-------- EXTRACTED RECORDS --------
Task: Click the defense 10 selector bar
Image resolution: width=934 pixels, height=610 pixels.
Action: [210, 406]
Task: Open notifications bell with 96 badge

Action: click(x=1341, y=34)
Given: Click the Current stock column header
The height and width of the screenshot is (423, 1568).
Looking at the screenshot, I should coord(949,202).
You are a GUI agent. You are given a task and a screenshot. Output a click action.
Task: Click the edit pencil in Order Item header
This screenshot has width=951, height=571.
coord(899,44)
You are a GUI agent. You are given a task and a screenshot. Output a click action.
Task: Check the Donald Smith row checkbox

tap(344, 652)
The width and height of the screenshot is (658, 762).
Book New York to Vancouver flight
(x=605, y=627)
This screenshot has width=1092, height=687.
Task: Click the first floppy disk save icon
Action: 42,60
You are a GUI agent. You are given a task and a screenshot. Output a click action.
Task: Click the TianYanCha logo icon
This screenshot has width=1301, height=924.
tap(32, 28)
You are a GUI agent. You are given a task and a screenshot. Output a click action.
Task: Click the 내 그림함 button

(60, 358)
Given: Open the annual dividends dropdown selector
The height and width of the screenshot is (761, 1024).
--------
Could you copy out the whole listing above line for line, word for word and in the same order?

Task: Click the defense 10 selector bar
Image resolution: width=934 pixels, height=610 pixels.
Action: [210, 406]
Task: Open notifications bell with 96 badge

Action: click(x=1341, y=34)
Given: Click the Current stock column header
The height and width of the screenshot is (423, 1568).
Looking at the screenshot, I should coord(949,202).
You are a GUI agent. You are given a task and a screenshot. Output a click action.
Task: Click the edit pencil in Order Item header
This screenshot has width=951, height=571.
coord(899,44)
You are a GUI agent. You are given a task and a screenshot. Output a click action.
Task: Check the Donald Smith row checkbox

tap(344, 652)
The width and height of the screenshot is (658, 762).
Book New York to Vancouver flight
(x=605, y=627)
This screenshot has width=1092, height=687.
Task: Click the first floppy disk save icon
Action: 42,60
You are a GUI agent. You are given a task and a screenshot. Output a click action.
Task: Click the TianYanCha logo icon
This screenshot has width=1301, height=924.
tap(32, 28)
You are a GUI agent. You are given a task and a screenshot. Output a click action.
Task: Click the 내 그림함 button

(60, 358)
Given: Open the annual dividends dropdown selector
The height and width of the screenshot is (761, 1024).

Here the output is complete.